Szmul Zygielbojm, a Jewish member of the National Council of the Polish government in exile, committed suicide in May 1943, in London, in protest against the indifference of the Allied governments toward the destruction of the Jewish people, and the failure of the Polish government to rouse public opinion commensurate with the scale of the tragedy befalling Polish Jews.Poland, with its unique underground state, was the only country in occupied Europe to have an extensive, underground justice system. These clandestine courts operated with attention to due process (although limited by circumstances), so it could take months to get a death sentence passed. However, Prekerowa notes that the death sentences by non-military courts only began to be issued in September 1943, which meant that blackmailers were able to operate for some time already since the first Nazi anti-Jewish measures of 1940. Overall, it took the Polish underground until late 1942 to legislate and organize non-military courts which were authorized to pass death sentences for civilian crimes, such as non-treasonous collaboration, extortion and blackmail. According to Joseph Kermish from Israel, among the thousands of collaborators sentenced to death by the underground courts and executed by the Polish resistance fighters who risked death carrying out these verdicts, few were explicitly blackmailers or informers who had persecuted Jews. This, according to Kermish, led to increasing boldness of some of the blackmailers in their criminal activities. Marek Jan Chodakiewicz writes that a number of Polish Jews were executed for denouncing other Jews. He notes that since Nazi informers often denounced members of the underground as well as Jews in hiding, the charge of collaboration was a general one and sentences passed were for cumulative crimes.

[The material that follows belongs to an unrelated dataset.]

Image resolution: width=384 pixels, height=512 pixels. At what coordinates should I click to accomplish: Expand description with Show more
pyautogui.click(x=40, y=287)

The Home Army units under the command of officers from left-wing Sanacja, the Polish Socialist Party as well as the centrist Democratic Party welcomed Jewish fighters to serve with Poles without problems stemming from their ethnic identity. However, some rightist units of the Armia Krajowa excluded Jews. Similarly, some members of the Delegate's Bureau saw Jews and ethnic Poles as separate entities. Historian Israel Gutman has noted that AK leader Stefan Rowecki advocated the abandonment of the long-range considerations of the underground and the launch of an all-out uprising should the Germans undertake a campaign of extermination against ethnic Poles, but that no such plan existed while the extermination of Jewish Polish citizens was under way. On the other hand, the pre-war Polish government armed and trained Jewish paramilitary groups such as Lehi and – while in exile – accepted thousands of Polish Jewish fighters into Anders Army including leaders such as Menachem Begin. The policy of support continued throughout the war with the Jewish Combat Organization and the Jewish Military Union forming an integral part of the Polish resistance.
"The Poles involved in Judenbegünstigung [Rescue of Jews] had no guarantee whether—in case of arrest—they would face prison terms, or be executed together with their families, but they had to assume the worst."